-- BEGIN Source --

Moody's believes that depressed metal prices, challenging
steel industry conditions in Europe and the US, the near-term
uncertainty surrounding Boeing 737 MAX situation notwithstanding a significant
order backlog at the company's AMG Technologies segment, and
overall, sharp contraction in global demand will lead to lower y-o-y
volumes, prices and revenues in 2020 and will negatively impact
AMG's profitability. These factors, high capex spending
and negative free cash flow will further weaken AMG's credit profile in
2020 before improving moderately in 2021 and more meaningfully in 2022
after the company completes the construction of the Cambridge II project
in the U.S. and the battery grade hydroxide plant in Germany
and returns to positive free cash flow generation. We expect the
cost-saving initiatives and lower costs for some of the raw materials
to partially offset the expected decline in profitability. Moody's
expects AMG to generate about $100 million in Moody's adjusted
EBITDA in 2020. Adjusted leverage is expected to be around 9.5x
in 2020, before declining to below 7x in 2021. Credit metrics
are expected to return to levels appropriate for the rating by 2022.
AMG's B2 corporate family rating (CFR) is supported by its good liquidity,
good geographic and end market diversity and the importance of its products
in lightweighting, energy efficiency and carbon emissions reduction
which should lead to relatively steady customer demand over the long term.
The company also has a strong market position with only a few major competitors
for most of the critical materials it produces and sells those materials
to a number of blue chip customers with whom it has established long term
relationships. The company is expected to benefit from the recently
restructured vanadium supply contracts intended to reduce its exposure
to the FeV price volatility and improve the profitability, reaching
an agreement with Glencore for the sale of the FeV that effectively removes
the market volume risk as well as securing a large portion of the spent
catalyst supply required for Cambridge I and II plants.

-- END Source --
-- BEGIN Data rows --

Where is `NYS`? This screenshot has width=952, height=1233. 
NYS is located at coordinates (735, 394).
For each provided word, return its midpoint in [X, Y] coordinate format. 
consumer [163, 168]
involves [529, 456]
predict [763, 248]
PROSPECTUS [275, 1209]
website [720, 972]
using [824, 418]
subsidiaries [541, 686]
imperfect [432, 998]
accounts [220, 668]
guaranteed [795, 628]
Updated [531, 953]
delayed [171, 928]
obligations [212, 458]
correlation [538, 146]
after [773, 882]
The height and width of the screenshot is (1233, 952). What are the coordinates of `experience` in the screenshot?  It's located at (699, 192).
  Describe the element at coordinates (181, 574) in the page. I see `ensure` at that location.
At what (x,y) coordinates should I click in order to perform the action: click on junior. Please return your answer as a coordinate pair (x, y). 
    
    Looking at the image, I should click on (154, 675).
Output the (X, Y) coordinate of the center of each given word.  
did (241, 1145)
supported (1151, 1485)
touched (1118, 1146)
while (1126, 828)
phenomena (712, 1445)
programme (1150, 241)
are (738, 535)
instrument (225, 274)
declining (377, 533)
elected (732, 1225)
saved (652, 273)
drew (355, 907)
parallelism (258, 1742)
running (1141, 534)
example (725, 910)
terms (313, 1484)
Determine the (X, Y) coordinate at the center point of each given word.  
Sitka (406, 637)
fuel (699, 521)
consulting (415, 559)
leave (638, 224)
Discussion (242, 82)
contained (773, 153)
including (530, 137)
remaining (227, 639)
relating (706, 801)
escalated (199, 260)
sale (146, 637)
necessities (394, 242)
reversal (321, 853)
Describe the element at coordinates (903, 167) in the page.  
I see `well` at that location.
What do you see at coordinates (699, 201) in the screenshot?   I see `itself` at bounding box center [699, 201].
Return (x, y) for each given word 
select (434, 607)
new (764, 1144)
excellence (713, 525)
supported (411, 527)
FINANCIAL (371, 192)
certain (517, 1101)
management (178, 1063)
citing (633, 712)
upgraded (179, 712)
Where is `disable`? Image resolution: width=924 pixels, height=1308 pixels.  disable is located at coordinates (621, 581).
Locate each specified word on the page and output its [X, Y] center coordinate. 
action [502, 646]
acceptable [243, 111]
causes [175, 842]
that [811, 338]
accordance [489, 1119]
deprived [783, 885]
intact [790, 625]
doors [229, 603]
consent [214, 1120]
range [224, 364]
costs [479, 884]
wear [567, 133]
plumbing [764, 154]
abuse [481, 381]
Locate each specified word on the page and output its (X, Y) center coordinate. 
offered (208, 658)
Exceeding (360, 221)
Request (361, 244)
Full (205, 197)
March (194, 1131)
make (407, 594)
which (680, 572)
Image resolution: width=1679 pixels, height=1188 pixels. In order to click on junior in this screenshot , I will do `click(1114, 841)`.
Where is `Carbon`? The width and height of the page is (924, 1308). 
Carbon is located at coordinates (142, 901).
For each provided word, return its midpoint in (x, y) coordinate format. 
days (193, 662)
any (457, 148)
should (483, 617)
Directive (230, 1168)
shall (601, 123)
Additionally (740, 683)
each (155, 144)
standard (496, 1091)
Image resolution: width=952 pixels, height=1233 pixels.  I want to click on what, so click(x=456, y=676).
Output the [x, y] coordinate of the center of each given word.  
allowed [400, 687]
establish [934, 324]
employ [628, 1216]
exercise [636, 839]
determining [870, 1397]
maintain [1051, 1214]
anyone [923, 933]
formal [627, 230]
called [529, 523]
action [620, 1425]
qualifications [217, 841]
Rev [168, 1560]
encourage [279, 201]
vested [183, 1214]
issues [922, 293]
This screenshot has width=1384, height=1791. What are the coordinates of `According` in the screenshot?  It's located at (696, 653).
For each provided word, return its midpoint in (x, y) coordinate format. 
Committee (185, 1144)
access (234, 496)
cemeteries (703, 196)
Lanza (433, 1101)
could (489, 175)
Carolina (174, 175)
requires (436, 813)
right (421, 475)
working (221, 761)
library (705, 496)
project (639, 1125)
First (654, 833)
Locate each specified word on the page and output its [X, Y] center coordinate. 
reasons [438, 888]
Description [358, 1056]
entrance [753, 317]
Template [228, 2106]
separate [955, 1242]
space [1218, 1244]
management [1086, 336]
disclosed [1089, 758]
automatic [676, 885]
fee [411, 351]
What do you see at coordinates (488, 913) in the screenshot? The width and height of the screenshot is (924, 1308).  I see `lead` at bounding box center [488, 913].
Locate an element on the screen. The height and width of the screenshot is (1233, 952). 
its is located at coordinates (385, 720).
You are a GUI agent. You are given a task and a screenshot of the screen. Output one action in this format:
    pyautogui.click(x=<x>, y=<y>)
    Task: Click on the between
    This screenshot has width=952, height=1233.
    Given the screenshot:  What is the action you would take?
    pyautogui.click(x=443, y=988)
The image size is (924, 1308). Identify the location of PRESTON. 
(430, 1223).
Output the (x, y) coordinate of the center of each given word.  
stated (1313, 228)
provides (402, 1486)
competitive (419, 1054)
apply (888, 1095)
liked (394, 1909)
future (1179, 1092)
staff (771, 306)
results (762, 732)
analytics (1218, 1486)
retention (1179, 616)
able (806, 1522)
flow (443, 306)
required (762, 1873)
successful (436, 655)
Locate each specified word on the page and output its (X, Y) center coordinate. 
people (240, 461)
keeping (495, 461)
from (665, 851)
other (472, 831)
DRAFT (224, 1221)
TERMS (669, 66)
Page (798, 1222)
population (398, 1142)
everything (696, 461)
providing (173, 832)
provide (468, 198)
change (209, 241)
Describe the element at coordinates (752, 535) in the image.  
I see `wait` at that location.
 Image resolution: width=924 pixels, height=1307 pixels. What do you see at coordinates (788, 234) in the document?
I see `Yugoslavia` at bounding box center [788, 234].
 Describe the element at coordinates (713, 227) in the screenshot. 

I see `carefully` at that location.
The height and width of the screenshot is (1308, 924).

-- END Data rows --

| Tasks for this exercise |
- 1) According to the Moody's assessment of AMG, why is the company's credit profile expected to improve more meaningfully in 2022? Answer in one to three sentences.
- 2) Pick up the Moody's assessment of AMG after its last sentence and continue it.
Nothing in these lines is needed for the work.

| Answers to the exercise |
- 1) The improvement is expected to be more meaningful in 2022 because by then the company will have finished building the Cambridge II project in the U.S. and the battery grade hydroxide plant in Germany. It will also have returned to generating positive free cash flow.

- 2)
The stable outlook reflects Moody's view that fiscal and monetary
policy measures being implemented by many countries will likely support
the global economic recovery in 2021 and will lead to the AMG's
EBITDA growth from 2021 onwards and result in improved credit metrics
that support its rating. The stable outlook also presumes that
free cash flow burn in 2020-2021 will be close to Moody's
expectations, that AMG will carefully manage its liquidity through
the likely economic downturn and that the company will not experience
any significant issues related to its growth projects.
AMG overall faces elevated environmental social and governance risks given
the nature of the company's operations which include mining and
high heat metallurgical processes and the location of some of its mines
and facilities in emerging markets such as China and Brazil. The
governance risk is also above average due to the management's high
tolerance for elevated leverage during the current growth phase at the
time of weakened macro environment.
AMG is expected to maintain good liquidity and will have no meaningful
debt maturities prior to the maturity date of the revolver in 2023 and
the term loan B in 2025. As of December 31, 2019, the
company had $226 million in cash and cash equivalents, $309
million in restricted cash for the Cambridge II project and $170
million available under its $200 million revolver, which
is undrawn but has a reduced borrowing capacity due to the outstanding
debt at the Brazilian subsidiary. Moody's expects the revolving
facility to remain undrawn over the rating horizon. Moody's also
expects the company to have ample headroom under its 3.5x first
lien leverage covenant despite higher leverage.
The B1 rating of the senior secured revolving credit facility and senior
secured term loan B reflects their priority position in the company's
capital structure. The credit facilities are secured by a first
priority lien on substantially all of the assets of several of the company's
operating subsidiaries and a first priority lien on 100% of the
capital stock (limited to 65% of voting stock for foreign subsidiaries)
of each subsidiary borrower and each material wholly-owned subsidiary.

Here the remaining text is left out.